House whirled around to face Wilson with astonishing speed. Wilson wondered how his friend managed to keep his balance after such speedy spinning.
"Cameron is attracted to sick men like—"
"You are addicted to Vicodin?" Wilson supplied innocently.
"Nah-uh!" House shot back like a prom queen. "Beside the point; what's this guy got that I don't?"
Wilson pretended to think about it seriously for ten seconds before replying with, "Well for starters, he's better-looking than you, nicer, thinks more about the good of mankind…"
"For starters, wonder boy!" House growled as he tried to jab Wilson on the chest with his cane, which the oncologist deftly avoided by kicking against his desk and letting the chair move across the room on its own. "I don't need a recommendation from you, since you're biased and you've left out arrogant and stupid."
Wilson snorted. "Gee, what a surprise! Everyone is stupid next to you."
"Naturally—and I happen to have bluer eyes and better B.O.—did you get a good whiff off him when he got here?" House emphasized the last by sticking out his tongue and putting his index finger to it as though inducing vomiting.
"Nauseating," Wilson drawled. "Yet, he's got one-up on you, though."
"Oh yeah? What?"
"Dr. Cameron's affections."
It was House's turn to snort, which was more impressively sardonic than Wilson's. "He's welcome to them for as long as he's confined here. The moment he's discharged and shipped off to Africa, Cameron'll forget about him. Don't forget, she's one of my biggest fans!"
"I don't think so, House," said Wilson, fighting off an urge to snigger. He noticed how House's knuckles were whitening as he gripped his cane. "From the look of things, she's revoking her membership from your measly fan club."
"Don't patronize me, Wil—what do you mean by that!" House's eye narrowed into electric blue slits.
"She's supporting his diagnosis, for one…"
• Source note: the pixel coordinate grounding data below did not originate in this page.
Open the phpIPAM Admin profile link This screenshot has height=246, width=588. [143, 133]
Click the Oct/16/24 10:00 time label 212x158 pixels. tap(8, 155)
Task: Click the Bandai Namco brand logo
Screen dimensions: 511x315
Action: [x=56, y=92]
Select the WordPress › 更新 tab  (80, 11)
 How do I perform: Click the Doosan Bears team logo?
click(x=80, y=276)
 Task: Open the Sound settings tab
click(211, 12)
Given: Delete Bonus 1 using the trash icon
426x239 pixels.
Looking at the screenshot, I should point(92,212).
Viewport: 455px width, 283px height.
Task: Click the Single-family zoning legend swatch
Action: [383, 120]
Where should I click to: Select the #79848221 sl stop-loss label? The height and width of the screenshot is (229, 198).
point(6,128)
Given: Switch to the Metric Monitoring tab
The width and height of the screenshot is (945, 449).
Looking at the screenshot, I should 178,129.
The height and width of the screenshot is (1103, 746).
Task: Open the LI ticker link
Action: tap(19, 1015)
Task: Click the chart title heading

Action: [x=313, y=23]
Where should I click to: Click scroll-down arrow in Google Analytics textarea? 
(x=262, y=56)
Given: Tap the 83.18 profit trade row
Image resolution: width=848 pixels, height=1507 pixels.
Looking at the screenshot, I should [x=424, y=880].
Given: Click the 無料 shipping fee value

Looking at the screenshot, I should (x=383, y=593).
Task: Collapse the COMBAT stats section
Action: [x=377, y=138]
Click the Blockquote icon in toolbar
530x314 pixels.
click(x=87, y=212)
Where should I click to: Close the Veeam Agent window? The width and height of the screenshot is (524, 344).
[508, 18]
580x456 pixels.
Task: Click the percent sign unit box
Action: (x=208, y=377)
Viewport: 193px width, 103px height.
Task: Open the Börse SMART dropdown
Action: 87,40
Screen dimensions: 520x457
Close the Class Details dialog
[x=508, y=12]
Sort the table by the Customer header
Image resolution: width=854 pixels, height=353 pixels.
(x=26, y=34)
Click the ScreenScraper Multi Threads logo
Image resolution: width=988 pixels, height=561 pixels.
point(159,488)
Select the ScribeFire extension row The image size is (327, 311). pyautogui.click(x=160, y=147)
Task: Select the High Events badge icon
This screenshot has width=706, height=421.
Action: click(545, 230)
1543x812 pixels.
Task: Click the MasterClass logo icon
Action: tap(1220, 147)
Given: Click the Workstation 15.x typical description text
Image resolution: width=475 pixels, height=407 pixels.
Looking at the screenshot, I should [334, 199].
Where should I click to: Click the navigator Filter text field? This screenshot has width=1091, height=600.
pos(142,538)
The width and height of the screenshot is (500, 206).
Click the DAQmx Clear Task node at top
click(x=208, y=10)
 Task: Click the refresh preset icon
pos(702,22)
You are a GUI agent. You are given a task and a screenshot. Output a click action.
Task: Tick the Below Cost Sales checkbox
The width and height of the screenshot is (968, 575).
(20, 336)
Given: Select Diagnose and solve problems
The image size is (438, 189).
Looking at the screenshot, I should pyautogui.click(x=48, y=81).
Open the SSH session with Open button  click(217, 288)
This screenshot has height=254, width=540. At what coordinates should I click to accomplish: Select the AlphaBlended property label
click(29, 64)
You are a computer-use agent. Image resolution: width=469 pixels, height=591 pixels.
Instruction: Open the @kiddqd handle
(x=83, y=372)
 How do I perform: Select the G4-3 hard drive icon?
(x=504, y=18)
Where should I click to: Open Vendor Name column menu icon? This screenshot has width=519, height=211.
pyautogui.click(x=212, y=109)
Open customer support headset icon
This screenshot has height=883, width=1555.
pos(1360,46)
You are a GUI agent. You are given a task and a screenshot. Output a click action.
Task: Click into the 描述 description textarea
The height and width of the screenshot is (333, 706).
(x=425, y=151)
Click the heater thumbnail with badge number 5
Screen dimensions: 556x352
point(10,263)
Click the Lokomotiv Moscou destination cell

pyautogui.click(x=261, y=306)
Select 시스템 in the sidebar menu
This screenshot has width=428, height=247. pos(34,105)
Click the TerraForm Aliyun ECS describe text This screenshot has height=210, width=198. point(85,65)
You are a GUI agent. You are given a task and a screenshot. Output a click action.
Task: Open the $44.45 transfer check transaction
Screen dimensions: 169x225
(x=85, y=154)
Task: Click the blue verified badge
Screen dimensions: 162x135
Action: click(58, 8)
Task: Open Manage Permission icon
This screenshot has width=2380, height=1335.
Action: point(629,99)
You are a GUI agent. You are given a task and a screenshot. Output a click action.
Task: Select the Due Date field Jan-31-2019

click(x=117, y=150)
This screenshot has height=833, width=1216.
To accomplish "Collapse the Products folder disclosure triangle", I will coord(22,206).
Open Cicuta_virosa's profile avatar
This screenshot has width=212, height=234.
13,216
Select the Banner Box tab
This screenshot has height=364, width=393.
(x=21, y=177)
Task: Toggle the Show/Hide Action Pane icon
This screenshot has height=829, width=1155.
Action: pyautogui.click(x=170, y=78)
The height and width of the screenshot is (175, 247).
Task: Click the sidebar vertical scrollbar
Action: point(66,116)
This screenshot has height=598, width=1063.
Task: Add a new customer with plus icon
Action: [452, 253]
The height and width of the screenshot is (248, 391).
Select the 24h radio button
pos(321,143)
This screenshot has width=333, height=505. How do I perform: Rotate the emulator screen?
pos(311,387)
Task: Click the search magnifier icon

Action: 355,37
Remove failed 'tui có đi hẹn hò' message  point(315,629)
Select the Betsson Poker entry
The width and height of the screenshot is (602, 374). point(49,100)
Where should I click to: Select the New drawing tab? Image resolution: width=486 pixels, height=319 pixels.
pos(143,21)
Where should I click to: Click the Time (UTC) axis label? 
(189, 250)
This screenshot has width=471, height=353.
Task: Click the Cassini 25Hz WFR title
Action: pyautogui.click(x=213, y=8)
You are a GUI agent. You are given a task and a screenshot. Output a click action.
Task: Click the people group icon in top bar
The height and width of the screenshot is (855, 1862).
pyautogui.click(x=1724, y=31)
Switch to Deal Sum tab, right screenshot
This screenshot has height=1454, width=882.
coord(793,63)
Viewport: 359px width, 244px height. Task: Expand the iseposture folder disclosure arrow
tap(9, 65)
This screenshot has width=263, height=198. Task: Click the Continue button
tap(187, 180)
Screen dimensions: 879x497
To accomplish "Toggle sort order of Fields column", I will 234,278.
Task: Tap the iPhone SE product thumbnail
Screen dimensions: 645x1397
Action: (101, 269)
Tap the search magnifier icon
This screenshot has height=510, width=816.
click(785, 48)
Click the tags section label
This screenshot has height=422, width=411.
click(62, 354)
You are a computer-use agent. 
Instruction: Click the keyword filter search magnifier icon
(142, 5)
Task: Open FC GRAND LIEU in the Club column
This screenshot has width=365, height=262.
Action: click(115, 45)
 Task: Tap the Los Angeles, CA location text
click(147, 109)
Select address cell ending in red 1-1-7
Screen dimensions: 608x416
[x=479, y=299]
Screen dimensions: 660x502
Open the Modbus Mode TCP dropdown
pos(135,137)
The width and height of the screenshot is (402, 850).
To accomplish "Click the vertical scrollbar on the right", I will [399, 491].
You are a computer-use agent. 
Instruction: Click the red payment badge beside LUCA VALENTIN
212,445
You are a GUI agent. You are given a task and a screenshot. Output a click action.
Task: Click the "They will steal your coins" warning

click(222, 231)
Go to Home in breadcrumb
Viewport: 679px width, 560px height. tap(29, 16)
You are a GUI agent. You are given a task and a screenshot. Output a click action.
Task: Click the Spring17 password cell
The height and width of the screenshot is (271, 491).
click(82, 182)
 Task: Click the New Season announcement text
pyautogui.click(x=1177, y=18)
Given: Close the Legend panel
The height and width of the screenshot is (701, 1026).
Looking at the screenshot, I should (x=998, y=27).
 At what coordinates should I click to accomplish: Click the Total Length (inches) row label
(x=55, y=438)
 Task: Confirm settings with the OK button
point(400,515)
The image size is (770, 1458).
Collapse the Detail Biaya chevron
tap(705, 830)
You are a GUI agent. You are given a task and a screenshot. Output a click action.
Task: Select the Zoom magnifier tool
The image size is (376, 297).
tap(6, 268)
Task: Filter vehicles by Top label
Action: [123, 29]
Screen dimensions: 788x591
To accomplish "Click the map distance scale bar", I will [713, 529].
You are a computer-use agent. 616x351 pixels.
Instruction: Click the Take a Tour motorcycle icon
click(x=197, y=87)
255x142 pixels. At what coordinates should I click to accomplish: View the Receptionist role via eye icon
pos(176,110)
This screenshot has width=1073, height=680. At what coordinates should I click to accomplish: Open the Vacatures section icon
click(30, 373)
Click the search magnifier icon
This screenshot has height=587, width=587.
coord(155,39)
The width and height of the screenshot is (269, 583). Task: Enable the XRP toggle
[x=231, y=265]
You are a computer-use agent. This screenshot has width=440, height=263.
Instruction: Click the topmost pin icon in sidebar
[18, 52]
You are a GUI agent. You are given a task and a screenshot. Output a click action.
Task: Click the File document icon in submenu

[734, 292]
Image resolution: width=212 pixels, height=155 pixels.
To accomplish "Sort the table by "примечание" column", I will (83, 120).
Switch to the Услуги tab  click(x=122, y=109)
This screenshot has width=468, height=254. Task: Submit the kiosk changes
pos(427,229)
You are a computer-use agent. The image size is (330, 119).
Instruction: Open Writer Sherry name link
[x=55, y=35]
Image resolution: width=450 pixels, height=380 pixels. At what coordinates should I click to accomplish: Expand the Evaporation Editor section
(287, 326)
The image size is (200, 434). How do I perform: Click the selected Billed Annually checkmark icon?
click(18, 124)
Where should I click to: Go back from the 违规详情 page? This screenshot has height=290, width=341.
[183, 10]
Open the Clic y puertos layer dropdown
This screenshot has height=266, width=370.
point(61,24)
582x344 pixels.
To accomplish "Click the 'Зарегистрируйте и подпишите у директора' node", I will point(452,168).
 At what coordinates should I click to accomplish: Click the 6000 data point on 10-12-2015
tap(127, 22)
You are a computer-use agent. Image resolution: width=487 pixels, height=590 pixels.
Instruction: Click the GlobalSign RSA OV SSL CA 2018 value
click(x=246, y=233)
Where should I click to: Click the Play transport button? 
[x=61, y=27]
"Charles is an idiot 'coz that's the only disease he remembered from med school. As for her agreeing with him, well, its making me wonder—"
"She smiles more when he's around…"
"You couldn't separate a smile from a gag reflex?" House let out a bark of laughter. "He's still using his shit-powder if he hasn't found a guano-based deodorant."
"And her blouse is more revealing today…"
"WHAT?"
Wilson's eyes opened wide at that. He edged away from House as the man stormed out of the room and slammed the door behind him.